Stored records
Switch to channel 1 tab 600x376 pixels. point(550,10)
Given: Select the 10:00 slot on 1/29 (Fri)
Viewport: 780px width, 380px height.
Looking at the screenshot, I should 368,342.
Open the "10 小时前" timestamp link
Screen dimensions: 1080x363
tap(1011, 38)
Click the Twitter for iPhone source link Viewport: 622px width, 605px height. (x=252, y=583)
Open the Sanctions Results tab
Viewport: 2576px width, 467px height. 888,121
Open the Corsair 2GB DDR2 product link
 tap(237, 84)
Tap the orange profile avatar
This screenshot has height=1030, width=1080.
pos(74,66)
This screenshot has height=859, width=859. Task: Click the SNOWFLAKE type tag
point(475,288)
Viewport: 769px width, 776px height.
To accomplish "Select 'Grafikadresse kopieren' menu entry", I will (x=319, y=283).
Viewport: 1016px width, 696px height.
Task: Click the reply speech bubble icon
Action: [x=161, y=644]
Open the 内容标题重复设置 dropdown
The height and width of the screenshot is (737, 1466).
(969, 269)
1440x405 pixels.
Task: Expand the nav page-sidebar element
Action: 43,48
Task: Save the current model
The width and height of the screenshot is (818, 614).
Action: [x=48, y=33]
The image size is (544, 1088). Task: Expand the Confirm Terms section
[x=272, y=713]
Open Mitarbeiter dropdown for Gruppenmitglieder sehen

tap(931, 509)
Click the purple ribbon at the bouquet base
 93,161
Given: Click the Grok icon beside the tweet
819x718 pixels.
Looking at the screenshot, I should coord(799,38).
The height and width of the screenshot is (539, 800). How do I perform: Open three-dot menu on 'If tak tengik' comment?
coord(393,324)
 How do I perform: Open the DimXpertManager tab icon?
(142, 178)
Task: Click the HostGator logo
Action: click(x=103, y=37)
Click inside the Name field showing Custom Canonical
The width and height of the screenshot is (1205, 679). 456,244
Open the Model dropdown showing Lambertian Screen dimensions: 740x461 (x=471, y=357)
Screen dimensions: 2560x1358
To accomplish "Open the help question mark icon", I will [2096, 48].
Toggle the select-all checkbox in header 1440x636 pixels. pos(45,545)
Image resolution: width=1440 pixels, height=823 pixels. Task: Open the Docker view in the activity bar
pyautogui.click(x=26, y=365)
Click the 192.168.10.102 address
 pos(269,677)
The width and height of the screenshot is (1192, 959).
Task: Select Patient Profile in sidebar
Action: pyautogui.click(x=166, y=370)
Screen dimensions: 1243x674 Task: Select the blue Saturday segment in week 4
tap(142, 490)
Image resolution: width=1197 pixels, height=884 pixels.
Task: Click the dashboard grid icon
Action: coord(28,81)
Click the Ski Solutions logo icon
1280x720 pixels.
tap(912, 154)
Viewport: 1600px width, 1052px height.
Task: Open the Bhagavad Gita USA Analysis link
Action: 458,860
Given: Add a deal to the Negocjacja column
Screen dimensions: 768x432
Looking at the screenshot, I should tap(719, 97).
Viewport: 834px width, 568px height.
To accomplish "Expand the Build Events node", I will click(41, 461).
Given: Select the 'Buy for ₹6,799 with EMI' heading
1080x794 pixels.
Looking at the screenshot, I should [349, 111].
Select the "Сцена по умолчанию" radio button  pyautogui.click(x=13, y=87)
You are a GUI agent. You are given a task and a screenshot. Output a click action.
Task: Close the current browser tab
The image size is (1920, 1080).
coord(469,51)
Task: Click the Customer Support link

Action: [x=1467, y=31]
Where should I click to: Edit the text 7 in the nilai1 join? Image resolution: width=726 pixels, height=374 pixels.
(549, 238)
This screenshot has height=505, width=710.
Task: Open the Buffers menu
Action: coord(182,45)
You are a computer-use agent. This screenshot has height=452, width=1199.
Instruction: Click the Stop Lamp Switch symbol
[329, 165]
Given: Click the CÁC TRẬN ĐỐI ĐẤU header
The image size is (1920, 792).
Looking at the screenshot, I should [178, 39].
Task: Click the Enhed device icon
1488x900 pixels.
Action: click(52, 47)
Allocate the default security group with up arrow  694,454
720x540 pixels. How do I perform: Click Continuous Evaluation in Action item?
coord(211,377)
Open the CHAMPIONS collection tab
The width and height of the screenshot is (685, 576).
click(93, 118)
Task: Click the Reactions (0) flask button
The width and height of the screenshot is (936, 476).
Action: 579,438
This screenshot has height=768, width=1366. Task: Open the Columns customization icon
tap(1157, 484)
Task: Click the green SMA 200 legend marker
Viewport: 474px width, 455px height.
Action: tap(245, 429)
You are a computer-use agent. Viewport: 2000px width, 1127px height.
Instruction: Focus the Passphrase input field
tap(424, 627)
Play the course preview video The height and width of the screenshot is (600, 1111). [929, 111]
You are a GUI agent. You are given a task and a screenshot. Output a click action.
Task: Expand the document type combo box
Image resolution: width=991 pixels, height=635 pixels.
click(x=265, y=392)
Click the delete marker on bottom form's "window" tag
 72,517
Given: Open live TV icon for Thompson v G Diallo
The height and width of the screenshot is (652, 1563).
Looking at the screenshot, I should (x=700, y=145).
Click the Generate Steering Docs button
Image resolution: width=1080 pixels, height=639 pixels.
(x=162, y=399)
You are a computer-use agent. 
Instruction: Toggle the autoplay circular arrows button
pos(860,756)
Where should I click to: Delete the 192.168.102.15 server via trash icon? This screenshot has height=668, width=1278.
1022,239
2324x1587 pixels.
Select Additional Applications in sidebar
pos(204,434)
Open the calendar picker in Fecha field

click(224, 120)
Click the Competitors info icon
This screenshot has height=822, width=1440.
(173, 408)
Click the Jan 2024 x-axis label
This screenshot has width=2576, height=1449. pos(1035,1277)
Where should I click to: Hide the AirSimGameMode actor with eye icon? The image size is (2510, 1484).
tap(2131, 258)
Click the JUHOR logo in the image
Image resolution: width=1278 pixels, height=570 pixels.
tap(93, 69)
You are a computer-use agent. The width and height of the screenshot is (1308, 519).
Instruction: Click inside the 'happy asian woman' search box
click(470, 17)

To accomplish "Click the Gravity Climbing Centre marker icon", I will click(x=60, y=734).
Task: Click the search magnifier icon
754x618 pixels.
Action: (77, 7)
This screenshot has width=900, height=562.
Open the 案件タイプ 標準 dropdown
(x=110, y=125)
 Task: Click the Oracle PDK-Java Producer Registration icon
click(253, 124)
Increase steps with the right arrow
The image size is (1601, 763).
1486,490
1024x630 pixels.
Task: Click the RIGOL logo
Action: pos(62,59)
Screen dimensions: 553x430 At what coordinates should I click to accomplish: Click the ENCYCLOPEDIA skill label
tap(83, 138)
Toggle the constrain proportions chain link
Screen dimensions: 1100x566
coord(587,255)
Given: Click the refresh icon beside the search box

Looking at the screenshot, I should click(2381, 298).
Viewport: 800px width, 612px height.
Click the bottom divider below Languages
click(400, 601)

■ DESCRIPTION OF THE TASK ■
The expected answer is an exact copy of the lines above, beginning at the line with "Viewport: 780px width, 380px height." and ending at the line with "Viewport: 769px width, 776px height.", with both ends in.

■ ANSWER SPACE ■
Viewport: 780px width, 380px height.
Looking at the screenshot, I should 368,342.
Open the "10 小时前" timestamp link
Screen dimensions: 1080x363
tap(1011, 38)
Click the Twitter for iPhone source link Viewport: 622px width, 605px height. (x=252, y=583)
Open the Sanctions Results tab
Viewport: 2576px width, 467px height. 888,121
Open the Corsair 2GB DDR2 product link
 tap(237, 84)
Tap the orange profile avatar
This screenshot has height=1030, width=1080.
pos(74,66)
This screenshot has height=859, width=859. Task: Click the SNOWFLAKE type tag
point(475,288)
Viewport: 769px width, 776px height.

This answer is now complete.